→ **해야 할 일**
아래 데이터의 모든 줄을 한 글자도 바꾸지 말고 다시 출력하세요. 그림은 빼고 적으세요.

(데이터셋에 나열된 항목)
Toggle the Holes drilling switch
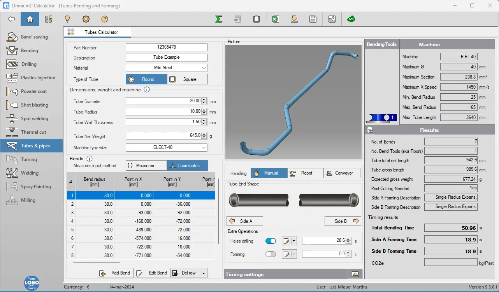 pos(271,241)
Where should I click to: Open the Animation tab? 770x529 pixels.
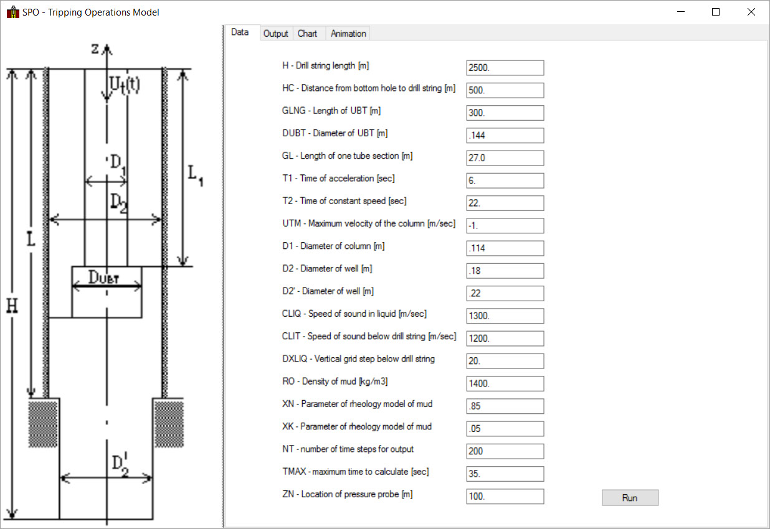pos(348,34)
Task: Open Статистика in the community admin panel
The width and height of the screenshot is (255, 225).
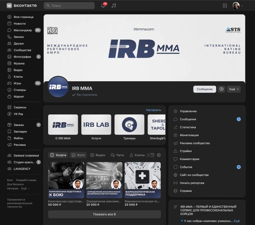Action: (x=188, y=127)
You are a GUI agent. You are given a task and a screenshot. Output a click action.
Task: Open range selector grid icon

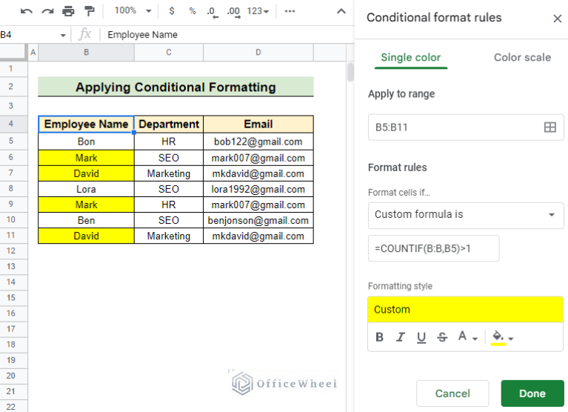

→ **정답**
Toggle the Holes drilling switch
 pos(271,241)
Where should I click to: Open the Animation tab? 770x529 pixels.
pos(348,34)
Task: Open Статистика in the community admin panel
The width and height of the screenshot is (255, 225).
Action: (x=188, y=127)
You are a GUI agent. You are given a task and a screenshot. Output a click action.
Task: Open range selector grid icon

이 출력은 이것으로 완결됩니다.